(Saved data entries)
== == ==
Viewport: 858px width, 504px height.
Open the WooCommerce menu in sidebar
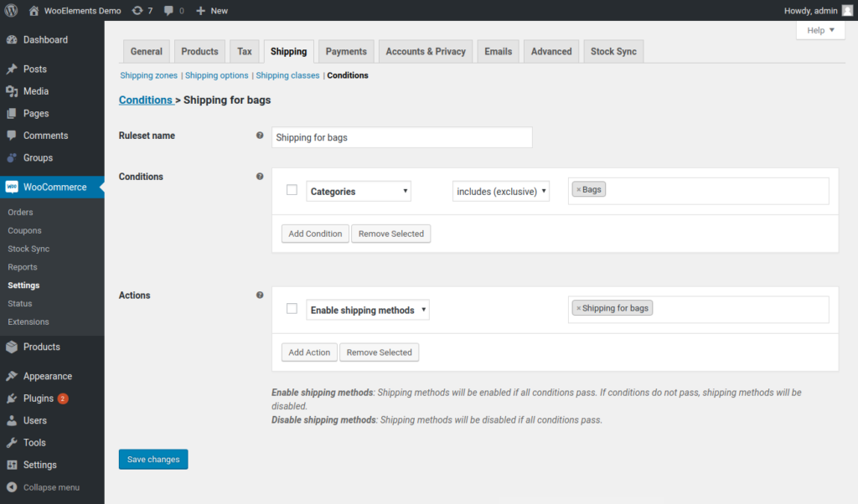52,187

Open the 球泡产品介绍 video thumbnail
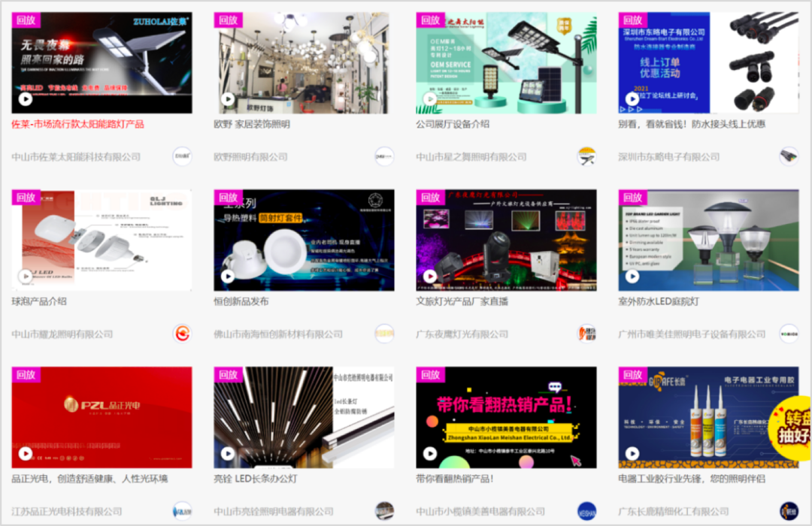102,240
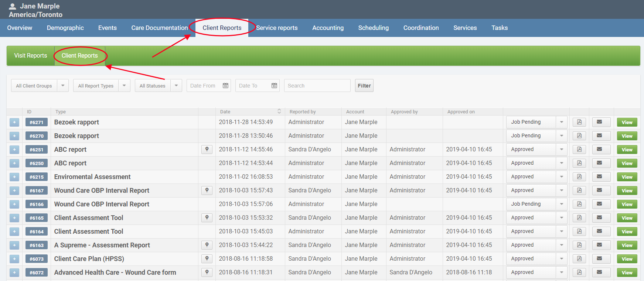Expand the plus button for report #6215
This screenshot has width=644, height=281.
(14, 177)
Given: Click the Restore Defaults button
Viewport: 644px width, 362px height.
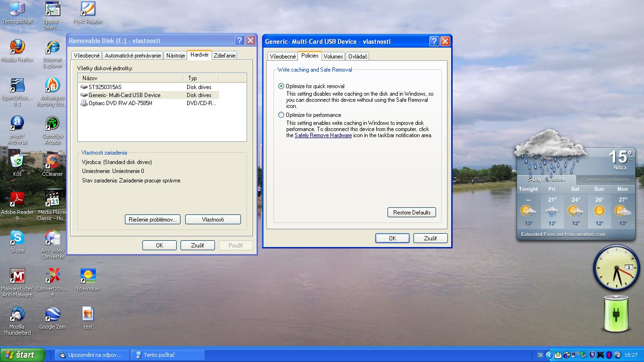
== == ==
Restate word for word the lines from the one holding "Given: Click the Restore Defaults button" down through the last line of the records above, and do not include the pictures.

Given: Click the Restore Defaults button
Viewport: 644px width, 362px height.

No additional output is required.